A Santa Casa de Misericórdia ou simplesmente Santa Casa – pois a nomenclatura é o que menos importa – foi adotada pela população conquistense que a tem como um lugar aprazível de acolhimento de enfermos, especialmente para quem não tem condições de custear com recurso próprio os exames e procedimento médicos que vão desde o ambulatorial, diagnóstico por imagem, consultas médicas até incisões cirúrgicas de alta complexidade.

Depois do financiamento do SUS para procedimento de média e alta complexidade, o hospital tornou-se um gigante nesse segmento de saúde bastante conhecido pela comunidade regional, exatamente pela relevância de seus serviços – isso chega a mais de 70% de oferta de serviço aos SUS. Esse portfólio de serviços e a ofertas de leitos vêm garantindo há décadas que a população pobre possa ter atendimento qualificado. Esse atendimento é fundamental e de incomensurável importância, sobretudo em momentos difíceis de grande sofrimento de familiares e amigos por causa da dor de um ente querido.

O que não significa que essa instituição não tenha problemas financeiros e dificuldades econômicas, inclusive no atendimento à população referenciada. O diferencial está na disposição administrativa em oferecer a população um bom serviço e na busca pela humanização no atendimento por meio de sua equipe multiprofissional. Isso passa pelo planejamento administrativo e financeiro e custeio dessas ações, pois não existe preço na filantropia e sim custo para execução desses serviços.

Todo esse esforço coletivo hercúleo poderá ser em vão, pois o prefeito de Vitória da Conquista está disposto a destruir a instituição filantrópica da dimensão e da importância da Santa Casa. Apenas com uma canetada aproximadamente na ordem de 4 milhões, o gestor destruirá dezenas de milhares de postos de trabalho, impedirá mais de 20 mil pessoas (por mês) de serem atendidas. Isso levará o município ao mais absoluto sofrimento humano e financeiro.

O prefeito orienta a sua equipe de governo a contrariar o princípio elementar da Constituição Federal (1988), regra pétrea do ordenamento jurídico brasileiro, com a qual todas as outras normas se amparam para fundamentar o princípio da legalidade. Trata-se do Art. 5º que diz que “ninguém será obrigado a fazer ou deixar de fazer alguma coisa senão em virtude de lei”, portanto esse entendimento normativo é escultor de uma das mais belas expressões jurídicas “não há crime sem lei anterior que o defina, nem pena sem prévia cominação legal”. Essa justa razão não exime a Administração Pública do cumprimento de tal princípio, que tem como finalidade estabelecer o Princípio da Legalidade como garantia constitucional e não um princípio individual.

Registros de dados armazenados

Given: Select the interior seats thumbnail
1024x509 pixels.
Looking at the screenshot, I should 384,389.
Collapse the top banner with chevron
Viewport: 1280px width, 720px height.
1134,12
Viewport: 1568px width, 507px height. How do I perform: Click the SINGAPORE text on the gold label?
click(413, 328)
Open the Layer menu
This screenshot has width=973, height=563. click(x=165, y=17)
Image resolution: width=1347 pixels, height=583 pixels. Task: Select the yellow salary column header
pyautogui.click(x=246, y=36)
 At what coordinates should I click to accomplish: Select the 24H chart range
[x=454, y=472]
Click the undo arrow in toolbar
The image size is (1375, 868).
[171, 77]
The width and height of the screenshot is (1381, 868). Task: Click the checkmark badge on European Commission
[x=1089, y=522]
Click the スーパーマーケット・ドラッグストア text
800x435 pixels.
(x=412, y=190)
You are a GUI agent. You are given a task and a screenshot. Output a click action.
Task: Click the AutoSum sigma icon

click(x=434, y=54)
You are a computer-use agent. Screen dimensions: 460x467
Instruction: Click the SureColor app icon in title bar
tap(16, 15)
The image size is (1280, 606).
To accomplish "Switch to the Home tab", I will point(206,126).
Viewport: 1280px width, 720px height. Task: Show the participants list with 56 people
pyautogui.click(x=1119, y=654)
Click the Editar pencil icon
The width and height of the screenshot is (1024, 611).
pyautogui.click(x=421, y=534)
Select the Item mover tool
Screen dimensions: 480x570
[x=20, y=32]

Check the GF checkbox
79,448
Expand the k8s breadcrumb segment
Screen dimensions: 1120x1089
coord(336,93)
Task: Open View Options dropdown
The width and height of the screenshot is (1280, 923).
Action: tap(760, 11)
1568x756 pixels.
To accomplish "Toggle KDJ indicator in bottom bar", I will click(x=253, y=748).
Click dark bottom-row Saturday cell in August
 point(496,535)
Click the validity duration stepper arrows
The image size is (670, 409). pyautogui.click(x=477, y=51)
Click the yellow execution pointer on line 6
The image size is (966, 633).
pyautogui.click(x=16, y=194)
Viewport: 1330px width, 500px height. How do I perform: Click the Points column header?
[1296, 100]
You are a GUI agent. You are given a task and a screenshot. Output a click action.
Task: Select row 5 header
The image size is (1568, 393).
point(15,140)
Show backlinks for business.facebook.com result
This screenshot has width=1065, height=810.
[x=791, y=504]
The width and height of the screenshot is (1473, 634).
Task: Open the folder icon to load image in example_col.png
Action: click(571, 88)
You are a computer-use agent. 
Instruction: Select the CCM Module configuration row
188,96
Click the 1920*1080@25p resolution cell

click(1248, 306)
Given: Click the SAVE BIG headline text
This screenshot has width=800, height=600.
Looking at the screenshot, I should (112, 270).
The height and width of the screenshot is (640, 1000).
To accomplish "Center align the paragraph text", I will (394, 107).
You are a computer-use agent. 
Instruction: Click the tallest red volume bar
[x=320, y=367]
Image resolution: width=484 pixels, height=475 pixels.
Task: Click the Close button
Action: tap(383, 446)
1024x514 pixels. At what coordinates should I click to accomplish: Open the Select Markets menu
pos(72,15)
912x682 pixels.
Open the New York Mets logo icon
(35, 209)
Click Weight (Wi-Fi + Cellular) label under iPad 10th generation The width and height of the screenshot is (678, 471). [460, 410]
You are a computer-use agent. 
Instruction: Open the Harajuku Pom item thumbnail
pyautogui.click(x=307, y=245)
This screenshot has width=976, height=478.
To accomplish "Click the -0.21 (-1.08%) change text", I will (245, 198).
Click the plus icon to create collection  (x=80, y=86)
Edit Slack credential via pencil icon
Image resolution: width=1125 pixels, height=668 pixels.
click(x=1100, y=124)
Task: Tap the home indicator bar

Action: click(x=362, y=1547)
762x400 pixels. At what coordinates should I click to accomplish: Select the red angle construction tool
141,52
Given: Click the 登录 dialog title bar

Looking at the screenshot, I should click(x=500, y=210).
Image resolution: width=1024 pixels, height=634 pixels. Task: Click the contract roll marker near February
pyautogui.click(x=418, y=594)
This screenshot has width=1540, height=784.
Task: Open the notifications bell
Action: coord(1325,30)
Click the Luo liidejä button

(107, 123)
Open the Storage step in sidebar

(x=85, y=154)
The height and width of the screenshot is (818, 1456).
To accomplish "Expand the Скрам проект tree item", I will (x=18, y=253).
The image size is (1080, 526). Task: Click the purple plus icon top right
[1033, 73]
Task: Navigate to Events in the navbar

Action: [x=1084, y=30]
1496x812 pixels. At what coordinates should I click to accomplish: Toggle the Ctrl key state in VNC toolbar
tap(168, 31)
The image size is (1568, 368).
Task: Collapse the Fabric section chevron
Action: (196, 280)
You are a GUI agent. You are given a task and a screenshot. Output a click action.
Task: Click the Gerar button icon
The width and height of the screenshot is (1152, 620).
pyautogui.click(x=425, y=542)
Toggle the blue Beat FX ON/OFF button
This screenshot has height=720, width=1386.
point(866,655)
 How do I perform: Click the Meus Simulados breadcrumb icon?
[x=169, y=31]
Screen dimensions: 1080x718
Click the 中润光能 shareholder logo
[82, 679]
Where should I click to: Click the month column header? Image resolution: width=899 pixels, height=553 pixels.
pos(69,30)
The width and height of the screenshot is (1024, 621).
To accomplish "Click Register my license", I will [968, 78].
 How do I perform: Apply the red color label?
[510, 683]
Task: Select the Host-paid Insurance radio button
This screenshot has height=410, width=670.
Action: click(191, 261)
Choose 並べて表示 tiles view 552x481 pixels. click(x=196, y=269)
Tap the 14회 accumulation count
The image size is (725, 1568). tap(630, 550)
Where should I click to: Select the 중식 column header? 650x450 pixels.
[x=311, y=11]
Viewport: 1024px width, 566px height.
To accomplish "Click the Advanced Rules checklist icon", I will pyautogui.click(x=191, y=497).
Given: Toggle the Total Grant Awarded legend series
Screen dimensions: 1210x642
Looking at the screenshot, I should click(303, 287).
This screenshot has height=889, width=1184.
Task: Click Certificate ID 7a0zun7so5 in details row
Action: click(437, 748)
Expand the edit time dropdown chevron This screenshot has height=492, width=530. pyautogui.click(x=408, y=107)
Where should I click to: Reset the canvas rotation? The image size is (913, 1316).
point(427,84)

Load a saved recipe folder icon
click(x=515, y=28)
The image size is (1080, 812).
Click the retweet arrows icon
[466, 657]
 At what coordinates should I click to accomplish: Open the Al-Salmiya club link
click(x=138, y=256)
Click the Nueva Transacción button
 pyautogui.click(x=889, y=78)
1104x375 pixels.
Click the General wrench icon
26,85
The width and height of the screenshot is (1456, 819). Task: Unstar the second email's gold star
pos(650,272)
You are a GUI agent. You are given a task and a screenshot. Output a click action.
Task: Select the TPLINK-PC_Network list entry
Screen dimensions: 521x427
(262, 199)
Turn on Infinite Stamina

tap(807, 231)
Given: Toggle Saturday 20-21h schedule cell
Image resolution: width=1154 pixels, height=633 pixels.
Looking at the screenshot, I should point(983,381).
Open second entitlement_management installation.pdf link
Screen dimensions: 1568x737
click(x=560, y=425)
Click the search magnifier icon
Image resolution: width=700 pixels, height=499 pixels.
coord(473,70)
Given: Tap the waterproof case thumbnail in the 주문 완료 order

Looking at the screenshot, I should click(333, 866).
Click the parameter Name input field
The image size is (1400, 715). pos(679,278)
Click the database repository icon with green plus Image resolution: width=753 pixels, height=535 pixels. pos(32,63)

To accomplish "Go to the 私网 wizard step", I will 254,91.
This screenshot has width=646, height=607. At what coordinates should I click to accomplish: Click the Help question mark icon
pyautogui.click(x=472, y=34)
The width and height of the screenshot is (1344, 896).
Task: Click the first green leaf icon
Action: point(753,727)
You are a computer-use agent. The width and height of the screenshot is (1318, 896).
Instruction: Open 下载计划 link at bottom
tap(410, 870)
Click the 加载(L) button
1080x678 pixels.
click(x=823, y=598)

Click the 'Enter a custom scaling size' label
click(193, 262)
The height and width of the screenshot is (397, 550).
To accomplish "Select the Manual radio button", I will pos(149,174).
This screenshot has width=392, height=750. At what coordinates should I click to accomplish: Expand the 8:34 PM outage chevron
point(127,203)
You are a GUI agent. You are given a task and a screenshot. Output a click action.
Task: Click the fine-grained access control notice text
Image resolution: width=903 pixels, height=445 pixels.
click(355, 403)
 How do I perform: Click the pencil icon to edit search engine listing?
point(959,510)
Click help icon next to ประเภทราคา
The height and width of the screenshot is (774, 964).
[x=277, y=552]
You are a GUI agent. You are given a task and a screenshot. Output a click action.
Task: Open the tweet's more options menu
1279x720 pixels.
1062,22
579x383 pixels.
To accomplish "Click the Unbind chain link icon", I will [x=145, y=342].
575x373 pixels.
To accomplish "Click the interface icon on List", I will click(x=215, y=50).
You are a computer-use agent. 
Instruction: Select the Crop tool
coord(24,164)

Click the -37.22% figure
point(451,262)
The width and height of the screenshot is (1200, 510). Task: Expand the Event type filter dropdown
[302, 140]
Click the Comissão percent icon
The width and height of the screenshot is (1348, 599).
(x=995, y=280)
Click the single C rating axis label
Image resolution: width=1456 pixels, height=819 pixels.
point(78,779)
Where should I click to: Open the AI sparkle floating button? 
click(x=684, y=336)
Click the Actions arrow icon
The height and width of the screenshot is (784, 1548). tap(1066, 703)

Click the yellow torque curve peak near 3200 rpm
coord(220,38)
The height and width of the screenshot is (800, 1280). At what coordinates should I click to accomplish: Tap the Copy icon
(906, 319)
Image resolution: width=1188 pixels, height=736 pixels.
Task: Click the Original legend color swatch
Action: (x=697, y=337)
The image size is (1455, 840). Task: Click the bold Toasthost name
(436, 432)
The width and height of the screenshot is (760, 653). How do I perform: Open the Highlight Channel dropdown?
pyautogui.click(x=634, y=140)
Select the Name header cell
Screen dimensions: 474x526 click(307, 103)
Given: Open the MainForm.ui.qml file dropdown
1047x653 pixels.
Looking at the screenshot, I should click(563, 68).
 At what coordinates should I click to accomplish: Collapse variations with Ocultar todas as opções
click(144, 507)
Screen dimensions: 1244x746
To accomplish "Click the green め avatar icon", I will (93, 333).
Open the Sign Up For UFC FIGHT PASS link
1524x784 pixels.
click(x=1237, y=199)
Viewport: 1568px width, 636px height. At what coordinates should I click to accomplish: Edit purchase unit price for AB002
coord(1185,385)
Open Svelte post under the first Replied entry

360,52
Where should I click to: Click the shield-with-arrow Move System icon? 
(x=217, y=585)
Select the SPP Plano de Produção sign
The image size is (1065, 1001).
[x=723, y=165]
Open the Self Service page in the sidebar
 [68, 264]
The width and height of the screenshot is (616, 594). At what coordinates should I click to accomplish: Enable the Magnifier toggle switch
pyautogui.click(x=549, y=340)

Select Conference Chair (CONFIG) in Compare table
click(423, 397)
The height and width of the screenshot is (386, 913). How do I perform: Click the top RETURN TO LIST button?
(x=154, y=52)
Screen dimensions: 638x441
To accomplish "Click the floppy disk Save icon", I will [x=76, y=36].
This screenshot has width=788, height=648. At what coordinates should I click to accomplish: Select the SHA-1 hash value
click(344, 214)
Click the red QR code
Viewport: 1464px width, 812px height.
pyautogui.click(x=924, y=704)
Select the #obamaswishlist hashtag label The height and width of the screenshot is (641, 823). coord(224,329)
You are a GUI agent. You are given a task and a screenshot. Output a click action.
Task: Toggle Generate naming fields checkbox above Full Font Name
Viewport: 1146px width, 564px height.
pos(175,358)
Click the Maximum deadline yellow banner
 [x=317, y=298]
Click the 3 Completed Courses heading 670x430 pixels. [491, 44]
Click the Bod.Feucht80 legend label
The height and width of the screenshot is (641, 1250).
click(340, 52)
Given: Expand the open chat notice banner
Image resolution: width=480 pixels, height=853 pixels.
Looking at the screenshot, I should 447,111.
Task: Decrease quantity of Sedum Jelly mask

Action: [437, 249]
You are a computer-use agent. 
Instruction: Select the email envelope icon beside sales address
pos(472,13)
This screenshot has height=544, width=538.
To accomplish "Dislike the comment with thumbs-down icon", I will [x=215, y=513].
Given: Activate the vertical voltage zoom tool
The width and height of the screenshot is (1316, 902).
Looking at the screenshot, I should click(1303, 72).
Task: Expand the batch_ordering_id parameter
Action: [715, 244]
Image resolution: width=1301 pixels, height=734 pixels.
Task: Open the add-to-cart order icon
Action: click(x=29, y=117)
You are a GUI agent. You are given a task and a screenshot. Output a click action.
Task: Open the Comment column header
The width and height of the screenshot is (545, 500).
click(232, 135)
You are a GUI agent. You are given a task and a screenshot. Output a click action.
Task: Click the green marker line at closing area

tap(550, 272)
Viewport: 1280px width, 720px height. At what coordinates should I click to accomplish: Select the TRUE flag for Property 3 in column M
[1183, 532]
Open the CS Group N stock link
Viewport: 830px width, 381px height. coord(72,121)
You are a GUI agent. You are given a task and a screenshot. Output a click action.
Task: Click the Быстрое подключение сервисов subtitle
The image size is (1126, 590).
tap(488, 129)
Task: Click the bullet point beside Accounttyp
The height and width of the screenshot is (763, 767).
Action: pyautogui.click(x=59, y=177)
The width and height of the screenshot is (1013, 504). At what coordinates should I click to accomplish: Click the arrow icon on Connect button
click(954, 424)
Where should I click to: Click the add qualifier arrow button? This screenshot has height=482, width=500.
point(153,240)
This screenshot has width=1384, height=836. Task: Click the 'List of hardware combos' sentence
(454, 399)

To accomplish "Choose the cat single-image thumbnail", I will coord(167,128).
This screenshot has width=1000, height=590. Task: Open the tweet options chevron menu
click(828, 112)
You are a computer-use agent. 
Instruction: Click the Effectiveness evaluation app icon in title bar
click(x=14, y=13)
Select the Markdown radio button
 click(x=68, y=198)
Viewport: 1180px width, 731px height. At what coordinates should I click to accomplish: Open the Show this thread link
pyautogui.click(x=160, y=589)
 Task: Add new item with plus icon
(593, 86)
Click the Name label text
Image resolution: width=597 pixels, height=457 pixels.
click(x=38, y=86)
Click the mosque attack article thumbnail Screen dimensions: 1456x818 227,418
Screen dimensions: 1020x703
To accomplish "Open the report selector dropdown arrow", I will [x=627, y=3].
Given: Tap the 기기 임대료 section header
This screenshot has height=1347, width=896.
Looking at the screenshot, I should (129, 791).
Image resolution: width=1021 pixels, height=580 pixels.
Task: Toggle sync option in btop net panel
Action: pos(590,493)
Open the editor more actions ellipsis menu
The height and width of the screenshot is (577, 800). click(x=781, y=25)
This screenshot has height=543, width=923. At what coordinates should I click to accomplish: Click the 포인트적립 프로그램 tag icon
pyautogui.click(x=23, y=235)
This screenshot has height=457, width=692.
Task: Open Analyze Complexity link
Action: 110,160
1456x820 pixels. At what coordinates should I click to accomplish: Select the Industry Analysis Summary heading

→ **O que se pede**: Transcreva do texto sobre a Santa Casa a parte entre "O prefeito orienta" e "um princípio individual.", inclusive.

→ **Resposta abaixo**:
O prefeito orienta a sua equipe de governo a contrariar o princípio elementar da Constituição Federal (1988), regra pétrea do ordenamento jurídico brasileiro, com a qual todas as outras normas se amparam para fundamentar o princípio da legalidade. Trata-se do Art. 5º que diz que “ninguém será obrigado a fazer ou deixar de fazer alguma coisa senão em virtude de lei”, portanto esse entendimento normativo é escultor de uma das mais belas expressões jurídicas “não há crime sem lei anterior que o defina, nem pena sem prévia cominação legal”. Essa justa razão não exime a Administração Pública do cumprimento de tal princípio, que tem como finalidade estabelecer o Princípio da Legalidade como garantia constitucional e não um princípio individual.